Data
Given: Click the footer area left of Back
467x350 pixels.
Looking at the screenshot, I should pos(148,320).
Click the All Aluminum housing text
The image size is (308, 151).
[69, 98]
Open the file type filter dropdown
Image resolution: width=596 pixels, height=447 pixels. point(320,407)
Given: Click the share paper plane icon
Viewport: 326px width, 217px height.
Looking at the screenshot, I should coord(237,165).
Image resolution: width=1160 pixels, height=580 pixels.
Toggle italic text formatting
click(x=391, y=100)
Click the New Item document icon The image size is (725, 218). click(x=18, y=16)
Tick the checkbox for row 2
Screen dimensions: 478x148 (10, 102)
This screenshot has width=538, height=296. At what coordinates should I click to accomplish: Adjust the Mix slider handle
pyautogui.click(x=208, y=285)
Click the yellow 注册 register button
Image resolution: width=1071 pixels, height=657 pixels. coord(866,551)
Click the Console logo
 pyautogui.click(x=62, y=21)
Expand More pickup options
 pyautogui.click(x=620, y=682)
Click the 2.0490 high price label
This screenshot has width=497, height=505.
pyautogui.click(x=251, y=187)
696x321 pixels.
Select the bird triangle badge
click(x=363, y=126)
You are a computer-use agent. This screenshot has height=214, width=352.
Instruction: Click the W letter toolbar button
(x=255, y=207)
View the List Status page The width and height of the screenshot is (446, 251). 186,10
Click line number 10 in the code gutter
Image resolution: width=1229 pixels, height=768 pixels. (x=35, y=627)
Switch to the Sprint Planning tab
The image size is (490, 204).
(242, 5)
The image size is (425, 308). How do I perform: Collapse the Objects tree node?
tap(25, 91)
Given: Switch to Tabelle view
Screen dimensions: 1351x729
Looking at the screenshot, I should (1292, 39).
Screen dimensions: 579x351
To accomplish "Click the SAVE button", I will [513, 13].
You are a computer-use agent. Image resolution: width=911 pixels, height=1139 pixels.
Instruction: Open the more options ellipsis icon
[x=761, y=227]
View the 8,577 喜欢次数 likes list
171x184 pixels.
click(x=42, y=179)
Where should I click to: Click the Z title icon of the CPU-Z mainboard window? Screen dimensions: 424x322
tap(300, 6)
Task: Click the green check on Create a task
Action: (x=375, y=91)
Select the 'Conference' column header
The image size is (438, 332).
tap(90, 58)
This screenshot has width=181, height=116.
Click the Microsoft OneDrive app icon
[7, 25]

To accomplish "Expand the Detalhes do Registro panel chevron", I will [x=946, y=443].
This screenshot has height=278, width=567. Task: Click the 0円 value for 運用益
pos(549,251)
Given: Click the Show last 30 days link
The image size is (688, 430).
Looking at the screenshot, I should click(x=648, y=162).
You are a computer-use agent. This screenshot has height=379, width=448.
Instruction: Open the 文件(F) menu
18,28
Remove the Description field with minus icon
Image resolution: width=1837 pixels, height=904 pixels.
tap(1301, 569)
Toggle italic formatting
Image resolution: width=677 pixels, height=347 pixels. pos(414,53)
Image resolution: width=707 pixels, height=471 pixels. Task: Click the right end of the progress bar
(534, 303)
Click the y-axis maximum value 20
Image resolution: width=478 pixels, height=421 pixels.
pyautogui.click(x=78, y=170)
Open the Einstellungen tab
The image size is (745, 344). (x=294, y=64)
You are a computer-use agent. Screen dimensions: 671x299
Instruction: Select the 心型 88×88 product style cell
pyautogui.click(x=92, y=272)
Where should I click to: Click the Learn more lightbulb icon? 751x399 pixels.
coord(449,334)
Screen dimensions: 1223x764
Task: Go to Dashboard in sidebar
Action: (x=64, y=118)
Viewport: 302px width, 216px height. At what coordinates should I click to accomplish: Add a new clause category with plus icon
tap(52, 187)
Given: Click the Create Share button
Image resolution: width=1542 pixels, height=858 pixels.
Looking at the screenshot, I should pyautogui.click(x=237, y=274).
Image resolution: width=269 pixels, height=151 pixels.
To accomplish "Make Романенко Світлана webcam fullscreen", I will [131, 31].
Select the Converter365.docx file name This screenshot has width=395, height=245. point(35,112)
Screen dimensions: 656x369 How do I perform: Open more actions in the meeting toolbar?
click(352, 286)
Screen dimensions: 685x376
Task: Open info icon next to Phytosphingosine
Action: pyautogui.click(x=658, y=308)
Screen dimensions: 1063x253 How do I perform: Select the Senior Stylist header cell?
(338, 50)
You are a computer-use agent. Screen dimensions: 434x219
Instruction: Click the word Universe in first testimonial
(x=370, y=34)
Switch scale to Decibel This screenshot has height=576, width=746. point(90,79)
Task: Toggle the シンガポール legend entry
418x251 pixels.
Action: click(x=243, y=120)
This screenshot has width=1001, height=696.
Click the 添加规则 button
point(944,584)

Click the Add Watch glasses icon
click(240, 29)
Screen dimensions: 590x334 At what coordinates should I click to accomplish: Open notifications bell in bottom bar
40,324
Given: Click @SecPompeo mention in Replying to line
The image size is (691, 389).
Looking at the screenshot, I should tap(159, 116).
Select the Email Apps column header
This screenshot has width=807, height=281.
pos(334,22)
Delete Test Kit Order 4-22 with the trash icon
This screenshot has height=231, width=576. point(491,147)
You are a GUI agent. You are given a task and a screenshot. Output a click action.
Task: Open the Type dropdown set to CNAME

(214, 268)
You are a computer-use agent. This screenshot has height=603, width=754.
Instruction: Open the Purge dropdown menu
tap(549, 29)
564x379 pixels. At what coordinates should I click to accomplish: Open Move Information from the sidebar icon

What you should do
Using the listing above, list every line in which the string "computer" occurs.

Output
You are a computer-use agent. This screenshot has height=214, width=352.
You are a computer-use agent. Image resolution: width=911 pixels, height=1139 pixels.
You are a computer-use agent. This screenshot has height=379, width=448.
You are a computer-use agent. Screen dimensions: 671x299
You are a computer-use agent. Screen dimensions: 434x219
You are a computer-use agent. This screenshot has height=603, width=754.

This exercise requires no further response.